Thursday, November 27, 2003

The cut

I remember how the protagonist in Andre Gide's "The Immoralist" was thrilled at the sight of fresh, warm blood oozing in profusion from the young finger of a child who cut himself while playing with a scissor. The protagonist was convalescing from what could have been a terminal illness and this crimson liquid that poured before his eyes filled him with a sense of health that was amiss and life that could have been.

I write this today as this imagery suddenly came back to me while I was staring with no insignificant fascination at the copious drops that squirted from a deep cut on my own little finger of the left hand. I marveled at its lusty volume, its lucid texture, at its engaging colour. I looked captivated as it traced its path around my palm and my wrist, wetting and painting them. I was charmed to see the water turn red in the basin, the skin split into a deepish furrow & the affliction of impudent, cold water on raw flesh.

I was enchanted at this sudden reminder of life.

Tuesday, November 25, 2003

The separation

Detachment, on the whole & in the long run, is perhaps a good idea. I say 'perhaps' because there are times when doubt creeps in. In relationships, it always makes us the needed & never the needy, so much so that there is no or very feeble yearning in us to reach out, that separation does not make us bleed and that unions make for joys lackadaisical and ephemeral. It makes our memories, of happiness and sorrow, blurred.

Wednesday, November 19, 2003

The fan

What with a certain modicum of a Kingfisher Strong inside of me & the calm confidence that comes from tucking into a succulent leg of a chicken, I was hoping that the game that unites us a nation, mostly in despair, will have a surprise for us. And to top it all with a Foster's halfway through the game & to continue the spirited performance lacing our veins with Romanov, throwing in some potato chips in between, else they'd feel left out - you know- , and enduring a headache, and lucky distorted positions in the armchair, and not urinating as all the luck may flow out, letting in mosquitoes through the backdoor open exactly at thirty five degrees to the the normal, all that & more - and they go and lose the finals!!

Monday, November 17, 2003

Actionable Philosophy

One of the most captivating conversations I had recently was about the translation of philosophy into objective actionable entities in our daily lives. For all my reading, and only a certain portion of them have been what could be called philosophy, I really did not have any ready answer to that. I talked it over with a friend of mine later in the day.

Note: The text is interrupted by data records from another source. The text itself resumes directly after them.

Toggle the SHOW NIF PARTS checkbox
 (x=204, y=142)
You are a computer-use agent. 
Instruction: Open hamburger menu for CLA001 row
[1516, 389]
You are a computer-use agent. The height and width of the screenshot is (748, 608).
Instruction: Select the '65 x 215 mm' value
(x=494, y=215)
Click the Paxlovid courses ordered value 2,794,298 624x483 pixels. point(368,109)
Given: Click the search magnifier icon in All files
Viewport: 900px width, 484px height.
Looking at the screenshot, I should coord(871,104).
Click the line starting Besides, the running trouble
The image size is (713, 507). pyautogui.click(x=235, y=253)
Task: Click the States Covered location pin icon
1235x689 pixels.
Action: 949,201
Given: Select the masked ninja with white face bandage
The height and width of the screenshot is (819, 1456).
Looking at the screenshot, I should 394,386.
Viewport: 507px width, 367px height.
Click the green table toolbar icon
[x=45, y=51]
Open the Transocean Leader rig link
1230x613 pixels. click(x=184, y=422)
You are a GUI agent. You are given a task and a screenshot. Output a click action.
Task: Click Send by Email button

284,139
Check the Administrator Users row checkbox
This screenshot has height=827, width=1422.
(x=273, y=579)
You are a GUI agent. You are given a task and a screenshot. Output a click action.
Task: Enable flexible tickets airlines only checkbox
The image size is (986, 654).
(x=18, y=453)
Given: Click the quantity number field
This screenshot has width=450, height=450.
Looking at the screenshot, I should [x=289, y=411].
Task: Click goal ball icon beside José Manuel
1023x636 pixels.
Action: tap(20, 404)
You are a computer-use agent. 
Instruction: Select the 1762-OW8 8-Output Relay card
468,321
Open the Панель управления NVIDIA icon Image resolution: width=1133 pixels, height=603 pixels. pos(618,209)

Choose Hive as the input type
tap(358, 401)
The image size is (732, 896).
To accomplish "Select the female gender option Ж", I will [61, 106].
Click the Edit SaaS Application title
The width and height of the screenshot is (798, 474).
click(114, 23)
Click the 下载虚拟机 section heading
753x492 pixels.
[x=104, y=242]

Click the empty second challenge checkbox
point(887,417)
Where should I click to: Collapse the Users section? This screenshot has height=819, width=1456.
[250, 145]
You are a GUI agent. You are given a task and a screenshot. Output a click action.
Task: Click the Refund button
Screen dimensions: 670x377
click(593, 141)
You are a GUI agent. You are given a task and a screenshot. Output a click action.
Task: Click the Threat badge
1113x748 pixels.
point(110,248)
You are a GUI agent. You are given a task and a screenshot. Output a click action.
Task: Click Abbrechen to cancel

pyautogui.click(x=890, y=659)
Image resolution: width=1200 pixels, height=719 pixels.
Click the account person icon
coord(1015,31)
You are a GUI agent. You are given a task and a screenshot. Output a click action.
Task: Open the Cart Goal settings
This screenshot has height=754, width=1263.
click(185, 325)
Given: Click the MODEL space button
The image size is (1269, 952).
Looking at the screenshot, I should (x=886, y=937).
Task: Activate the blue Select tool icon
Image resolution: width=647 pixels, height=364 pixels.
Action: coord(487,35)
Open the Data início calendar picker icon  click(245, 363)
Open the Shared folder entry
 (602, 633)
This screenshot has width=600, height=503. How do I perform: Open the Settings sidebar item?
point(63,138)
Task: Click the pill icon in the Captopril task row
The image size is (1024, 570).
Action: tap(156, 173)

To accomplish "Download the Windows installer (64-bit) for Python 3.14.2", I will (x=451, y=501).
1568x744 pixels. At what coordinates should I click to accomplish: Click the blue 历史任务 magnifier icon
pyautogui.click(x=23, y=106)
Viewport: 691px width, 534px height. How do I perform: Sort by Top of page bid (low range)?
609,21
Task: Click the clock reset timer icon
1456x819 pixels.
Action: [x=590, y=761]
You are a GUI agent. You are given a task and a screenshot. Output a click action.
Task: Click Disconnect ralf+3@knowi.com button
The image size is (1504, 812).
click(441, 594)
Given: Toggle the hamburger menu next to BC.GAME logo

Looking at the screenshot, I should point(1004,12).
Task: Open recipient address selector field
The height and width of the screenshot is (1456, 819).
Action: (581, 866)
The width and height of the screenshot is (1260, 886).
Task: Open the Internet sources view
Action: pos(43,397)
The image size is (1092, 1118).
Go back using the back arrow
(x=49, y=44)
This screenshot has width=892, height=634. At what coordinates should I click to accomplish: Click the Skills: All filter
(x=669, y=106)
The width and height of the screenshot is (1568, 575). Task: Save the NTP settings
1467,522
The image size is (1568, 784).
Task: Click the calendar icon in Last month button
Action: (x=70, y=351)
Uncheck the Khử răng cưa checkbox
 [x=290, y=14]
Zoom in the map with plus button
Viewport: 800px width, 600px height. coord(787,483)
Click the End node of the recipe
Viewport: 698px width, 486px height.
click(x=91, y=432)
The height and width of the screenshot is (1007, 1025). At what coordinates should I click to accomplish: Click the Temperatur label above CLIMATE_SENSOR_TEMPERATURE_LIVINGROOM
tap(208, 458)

As a first, I feel that this world we dwell in is not completely explained within the paradigm of logic, rationality and reason. If this were so, given all the problems we face today and the underlying 'facts', we would have solved a lot many problems than we have. Versions of truth are coloured by our own perception of it. I feel that philosophy can influence this perception of the world around us & from this changed perception will flow more granular, actionable items in our daily lives. So, essentially, I am trying to establish 'philosophy' as an entity differentiated from our daily lives, spent engaged in a lot of 'operational' details, which on the average are managed without a 'differentiated' point of view. And inculcating a perspective that does incarnate as things we do, is a process that is more gradual than sudden, and requires assimililation more than picking. So 'getting it to work' is a two fold process including 'getting the idea' for a start and then 'living the idea', each of which, I feel, is a time consuming process and also a very personal one. A process that necessitates a certain amount of unlearning, a lot of sensitivity & openness, & does not guarantee any tangible manifestations after all. And all successes or failure in doing so, are perhaps more manifestations of the person & than that of the philosophy.

Also, in addition to changing the actionable entities, a change in perspective can potentially colour the goals we seek. Given this holistic nature of change, we are therefore limited to pursuing ends which still retain their significance in this 'changed' world. So we can face a contradiction of sorts if we do not re-examine our whole world in this new light.